Парочке молодых завсегдатаев ее салона, подошедших к нам с поздравлениями, Сюзанна сказала:
– Вам, господа, следовало бы брать пример с господина д’Аронделя.
И она стала напевать песню «Юноша из Андорры»:
Прозвонил колокол. Пришло время расставаться. Мы пожали друг другу руки. Мне было тоскливо, и она это, конечно, видела.
– Желаю удачи, – сказала она, – сердцем мы с вами.

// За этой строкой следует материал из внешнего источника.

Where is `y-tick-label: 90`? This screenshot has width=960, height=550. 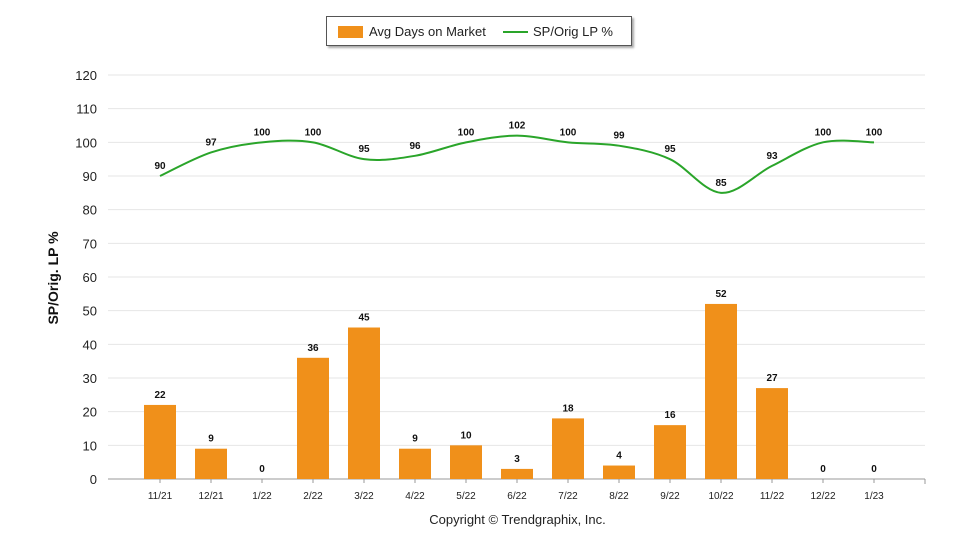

– Пишите нам, – сказала Лоранс.
Я так и не понял, подействовало ли на Сюзанну мое состояние, или ее подтолкнуло проснувшееся чувство, но внезапно она сказала:
– Обнимемся на прощание.
Но сразу же после этих слов она сменила тон и заявила:
– Торопитесь, опоздаете на поезд. Бегите быстрее. Счастливого пути.
И тут оркестр грянул песню:
Моя дорога лежит на Крит…
IV
Наше расставание произвело на меня странное впечатление, которое не рассеялось до самого конца поездки. От природы я не склонен к меланхолии, но, признаюсь, предпочел бы, чтобы проводы были не такими веселыми. Особенно раздражала музыка, гремевшая на вокзале. Она засела у меня в мозгу, и мне никак не удавалось от нее отделаться. На станциях во время остановок сразу бросались в глаза бедолаги призывники. Когда я видел, как они сидят на своих мешках и с печальными лицами ожидают поезд, который увезет их неведомо куда, с моих губ непроизвольно слетал этот дурацкий припев, и приходилось делать усилия, чтобы не запеть: «Моя дорога лежит на Крит…» Но, если бы это и случилось, все равно песню заглушил бы невыносимый гвалт, несущийся за нами всю дорогу от Тарба до Парижа. Наслушавшись Марсельезы и Гимна жирондистов из Бордо, начинаешь понимать, что человеческие голоса способны перекрыть даже гром небесный. Когда мы проезжали вокзалы, забитые солдатами, стоял такой рев, что у нашего вагона дрожали стекла, и, даже когда станция оставалась позади, до нас еще долго доносились звуки воинственных песен. Я и представить себе не мог, что мне доведется столкнуться с подобным беспорядком и увидеть такое скопление людей. Но настоящий кошмар творился на пересадочных станциях. Дело в том, что вся эта орда направлялась не только к восточной границе. На восток везли лишь полки, прошедшие формирование, а одиночки, влившись в бесконечное количество человеческих потоков, текущих в противоположных направлениях, пытались самостоятельно добраться до своих сборных пунктов, причем одни ехали с севера на юг, а другие – с юга на север. Сегодня, вспоминая увиденное мною в те дни, я, как и тогда, безуспешно ищу ответы на давно терзающие меня вопросы: доводилось ли мне когда-либо в жизни встречать такое количество пьяных людей, происходило ли это наяву, и не было ли все это на самом деле ночным кошмаром?